Barlow Stephen H, Chicklore Sugama, He Yulan, Ourselin Sebastien, Wagner Thomas, Barnes Anna, Cook Gary J R
School of Biomedical Engineering and Imaging Sciences, King's College London, London, UK.
King's College London and Guy's and St. Thomas' PET Centre, St. Thomas' Hospital, London, UK.
BMC Med Inform Decis Mak. 2024 Dec 18;24(1):396. doi: 10.1186/s12911-024-02814-7.
[F] Fluorodeoxyglucose (FDG) PET-CT is a clinical imaging modality widely used in diagnosing and staging lung cancer. The clinical findings of PET-CT studies are contained within free text reports, which can currently only be categorised by experts manually reading them. Pre-trained transformer-based language models (PLMs) have shown success in extracting complex linguistic features from text. Accordingly, we developed a multi-task 'TNMu' classifier to classify the presence/absence of tumour, node, metastasis ('TNM') findings (as defined by The Eight Edition of TNM Staging for Lung Cancer). This is combined with an uncertainty classification task ('u') to account for studies with ambiguous TNM status.
2498 reports were annotated by a nuclear medicine physician and split into train, validation, and test datasets. For additional evaluation an external dataset (n = 461 reports) was created, and annotated by two nuclear medicine physicians with agreement reached on all examples. We trained and evaluated eleven publicly available PLMs to determine which is most effective for PET-CT reports, and compared multi-task, single task and traditional machine learning approaches.
We find that a multi-task approach with GatorTron as PLM achieves the best performance, with an overall accuracy (all four tasks correct) of 84% and a Hamming loss of 0.05 on the internal test dataset, and 79% and 0.07 on the external test dataset. Performance on the individual TNM tasks approached expert performance with macro average F1 scores of 0.91, 0.95 and 0.90 respectively on external data. For uncertainty an F1 of 0.77 is achieved.
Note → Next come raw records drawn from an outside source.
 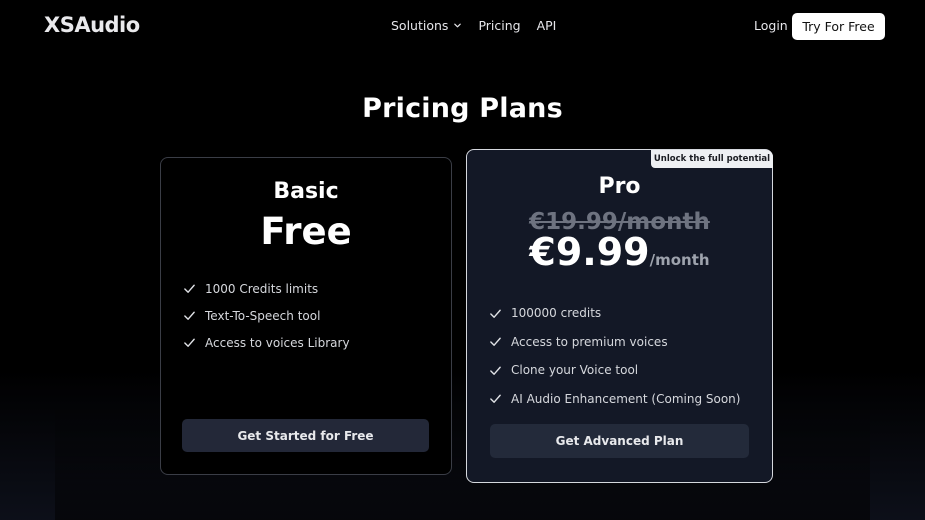 I want to click on feature-item: Access to premium voices, so click(x=614, y=342).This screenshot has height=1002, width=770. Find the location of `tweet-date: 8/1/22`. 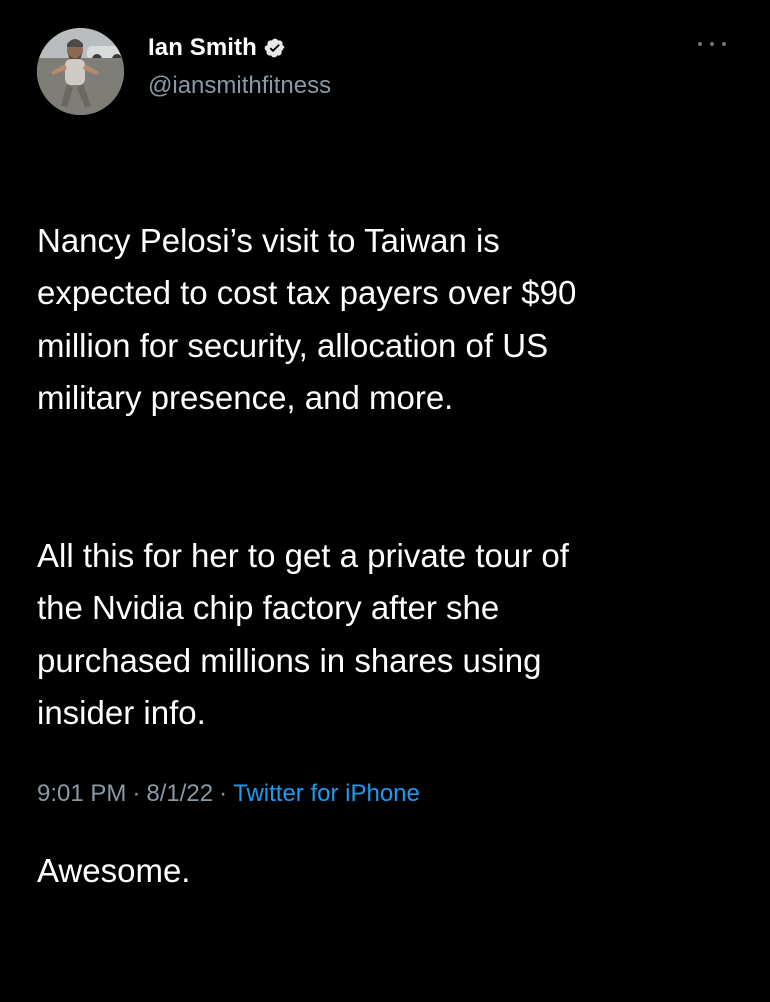

tweet-date: 8/1/22 is located at coordinates (180, 794).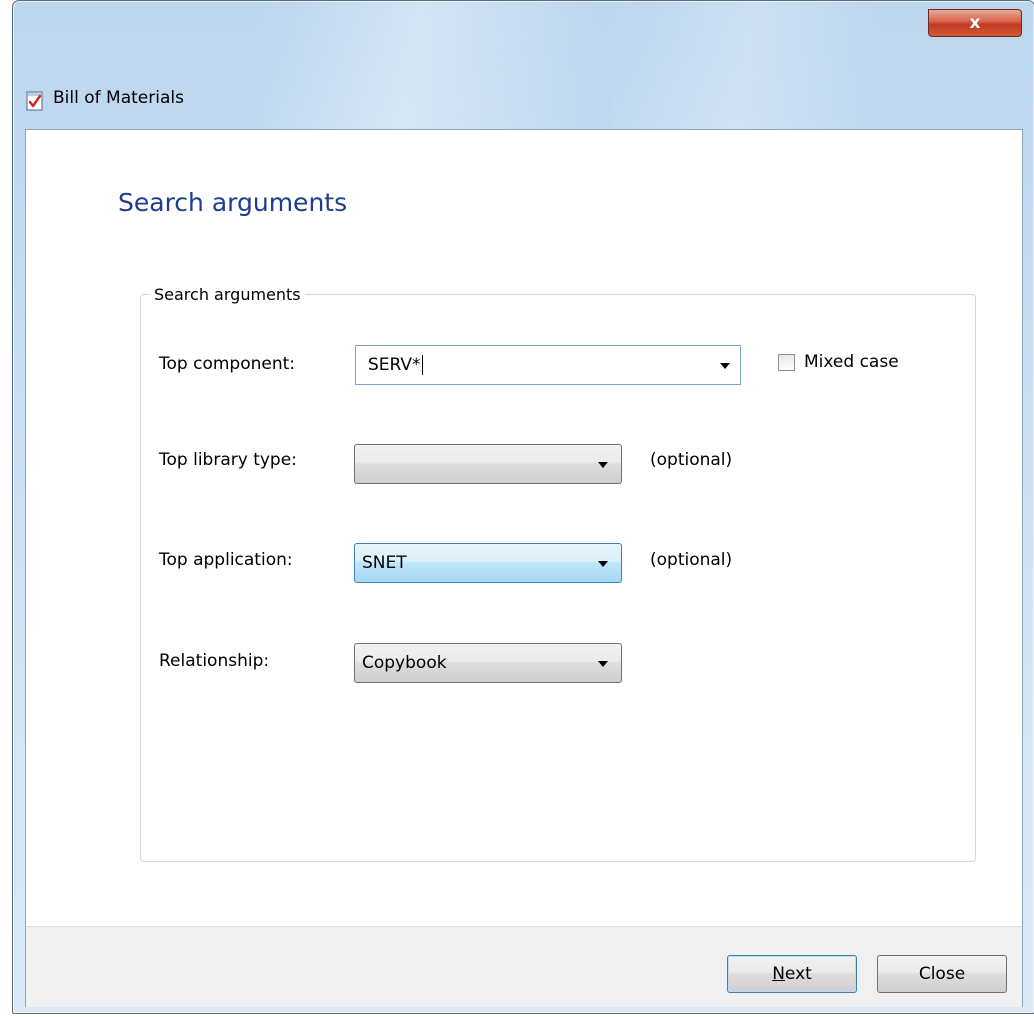 The image size is (1034, 1017). I want to click on top-application-label: Top application:, so click(226, 560).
Our 'TNMu' classifier successfully extracts TNM staging information from internal and external PET-CT reports. We concluded that multi-task approaches result in the best performance, and better computational efficiency over single task PLM approaches. We believe these models can improve PET-CT services by assisting in auditing, creating research cohorts, and developing decision support systems. Our approach to handling uncertainty represents a novel first step but has room for further refinement.
[F]氟脱氧葡萄糖(FDG)PET-CT是一种广泛应用于肺癌诊断和分期的临床成像方式。PET-CT研究的临床结果包含在自由文本报告中,目前只能由专家通过人工阅读进行分类。基于预训练变压器的语言模型(PLM)已成功从文本中提取复杂的语言特征。因此,我们开发了一种多任务“TNMu”分类器,用于对肿瘤、淋巴结、转移(“TNM”)结果(如《肺癌TNM分期第八版》所定义)的存在与否进行分类。这与不确定性分类任务(“u”)相结合,以处理TNM状态不明确的研究。
由一名核医学医师对2498份报告进行注释,并将其分为训练集、验证集和测试集。为了进行额外评估,创建了一个外部数据集(n = 461份报告),并由两名核医学医师进行注释,所有示例均达成一致。我们训练并评估了11个公开可用的PLM,以确定哪个对PET-CT报告最有效,并比较了多任务、单任务和传统机器学习方法。
我们发现,以GatorTron作为PLM的多任务方法性能最佳,在内部测试数据集上的总体准确率(所有四项任务均正确)为84%,汉明损失为0.05,在外部测试数据集上为79%和0.07。在各个TNM任务上的性能接近专家水平,在外部数据上的宏观平均F1分数分别为0.91、0.95和0.90。对于不确定性,F1分数为0.77。
我们的“TNMu”分类器成功地从内部和外部PET-CT报告中提取了TNM分期信息。我们得出结论,多任务方法性能最佳,且比单任务PLM方法具有更高的计算效率。我们相信这些模型可以通过协助审核、创建研究队列和开发决策支持系统来改善PET-CT服务。我们处理不确定性的方法代表了新颖的第一步,但仍有进一步完善的空间。